I craned my neck and looked over my shoulder to find her right next to me.
Unfortunately, I was distracted by her nearness, so goddamned distracted by the void of nothingness behind her eyes when she looked at me, I missed her raising her hand. Further, I missed it moving toward me, then lowering and landing on my forearm.
This was not going to work. I should’ve told Zane to send one of the other guys in my place.
I should’ve stayed back in Maryland and done the jobs I was good at—hunting and extinguishing threats.
I was not cut out for close cover. There were other ways I could keep Nat safe and do it keeping me safe .
“Yeah?” I forced out.
“There’s not much in the house…to eat I mean. But I saw a can of ravioli. I know it’s your favorite so I pushed it behind the clam chowder.”
I fought against my body going stiff. I failed in this attempt, and Nat felt it.
Her left eye twitched, something I’d learned over the months was her tell.
A small tic that told me she was uneasy.
This was normally the juncture where I’d try to smooth that discomfort, but right then with her touching me, telling me she’d done something thoughtful, even if it was small coming from her, it was huge.
All of it. Her taking the chance to lean close, speak softly, reach out on her own to hold on to my arm, something she had never done .
No, I didn’t have it in me. Not when there was a riot of thoughts running through my head.
“I know you have to be hungry, and not that I want the others to go without, I just thought…” Nat trailed off, leaving me hanging.
I didn’t know what she thought.
I had no fucking clue what was going on in her head.
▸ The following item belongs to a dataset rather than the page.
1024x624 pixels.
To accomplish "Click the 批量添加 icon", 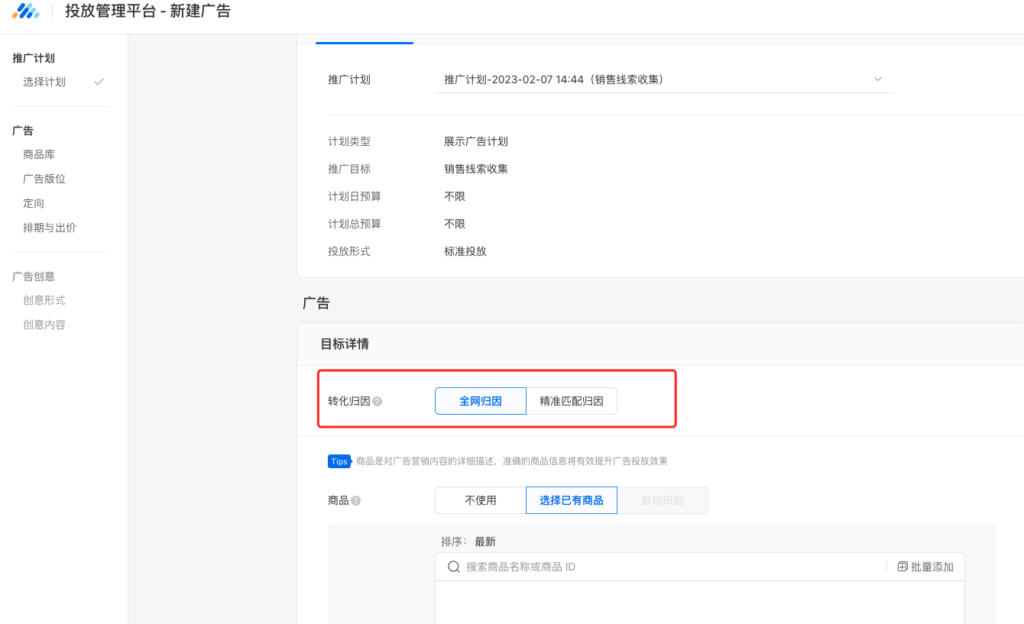I will (x=902, y=567).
And I wasn’t sure I wanted to know.
Especially when my gut was clenching.
How the hell did she remember something so stupid like I only like canned ravioli?
I barely remembered telling her about the guys making fun of me because I refused to eat MREs.
If we were only in the field a few days I always packed ravioli and I’d eat them breakfast, lunch, and dinner.
I’d take the hit of a few extra pounds in my pack if it meant my stomach wasn’t cramping with shit Meals Ready to Eat that should’ve been call Gut Busters in a Bag.
“Thanks.” I barely got the grunted word past my lips when she removed her hand.
And you guessed it, that pissed me way the fuck off.
I didn’t want her touching me, but I did.
More than anything I wanted her hands and mouth on me.
I wanted to live in a perfect universe where I’d never met my ex-wife and Nat was not the daughter of a slain gangster, niece of the current king of the Chicago crime world.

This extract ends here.